Dem Bill Would Require ‘Good Cause’ for FBI Director Dismissal

WASHINGTON – Rep. Anthony G. Brown (D-Md.) last week introduced legislation that would require “good cause” for the president to dismiss the director of the FBI, while calling President Trump’s decision to fire James B. Comey “disturbing.”


Trump on May 9 dismissed the FBI director, subsequently producing memos from Attorney General Jeff Sessions and Deputy Attorney General Rod Rosenstein on Comey’s job performance. Rosenstein criticized Comey’s handling of the investigation into former Secretary of State Hillary Clinton’s use of a private email server in 2015, stating that the FBI director had made serious mistakes.

Comey’s firing came six days after he briefed senators on a criminal investigation exploring potential collusion between Trump and Russia during his presidential campaign. Rosenstein has since appointed former FBI Director Robert Mueller as special counsel to lead the Russia investigation.

Brown’s legislation — the Fighting for Intelligent, Rational, and Ethical Dismissal Act — would amend the Omnibus Crime Control and Safe Streets Act of 1968 in requiring “good cause.” The bill requires evidence of inefficiency, neglect of duty or malfeasance in office in order to carry out any future dismissals.

“We need to be certain the FBI director can perform his or her duties free from threats from the Oval Office or partisan politics. If the FIRED Act were in place, Mr.
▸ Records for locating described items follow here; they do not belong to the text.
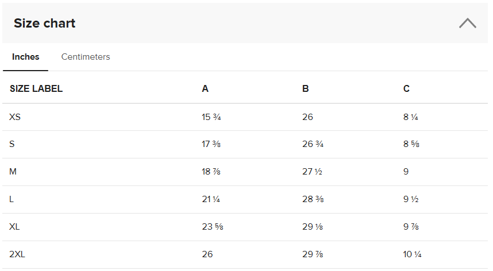493x271 pixels.
Task: Click the XS measurement A value 15 ¾
Action: click(211, 117)
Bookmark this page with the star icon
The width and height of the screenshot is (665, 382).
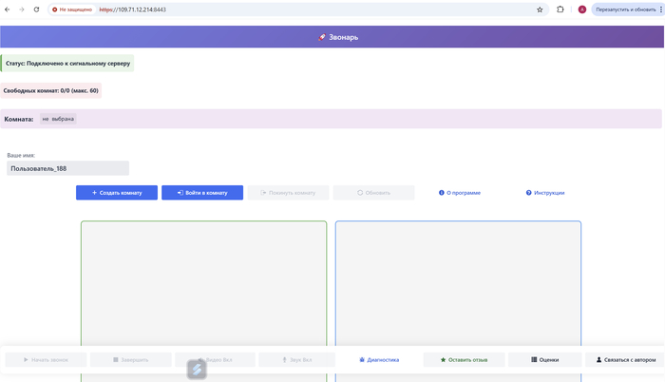click(x=540, y=10)
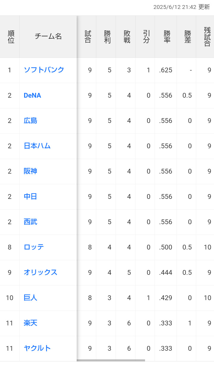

Comey would still be leading the FBI investigation into Michael Flynn and the President’s ties with Russia,” Brown said in a statement on May 17. “As more information about the FBI’s Russia investigation comes to light, it is clear that President Trump has made disturbing decisions raising serious questions.”


Brown called Mueller’s appointment “the right choice,” which will allow for an independent investigation free from “political pressure exerted by President Trump and Attorney General Sessions.” The congressman said that the Russia investigation, however, still needs an independent commission.

“The American people deserve answers and the truth regarding Russian meddling in our democracy and President Trump’s ties to Russia,” he said in a statement.

Patrick Eddington, a Cato Institute policy analyst, described Brown’s legislation as an “ill-considered, feel-good messaging bill.” He added that there is no legal agreement that he’s aware of that defines “good cause” to fire a Senate-confirmed official not guilty of dereliction or criminal conduct.

“Was Trump’s dismissal of Comey legal?” Eddington asked in an email. “That’s a question Mueller will examine vis a vis potential obstruction of justice allegations.”

Richard Painter, chairman of the board for Citizens for Responsibility and Ethics in Washington, in a recent interview said that he would fully support Brown’s legislation.

“Put together with all the other evidence, it seems quite clear that it was motivated by the desire to slow down or end the Russia investigation, and if that’s true, I think that amounts to obstruction of justice, but that’s where the evidence is pointing in my view,” Painter said.


Trump in an interview with NBC admitted that “this Russia thing” was on his mind when he dismissed Comey, a statement that is inconsistent with recommendations from Sessions and Rosenstein, who highlighted the mishandling of the Clinton emails. Painter said that Trump’s motivations were stated more strongly when the president told Russian officials earlier this month that he was relieved after firing Comey, whom he described as “a real nut job,” according to reports.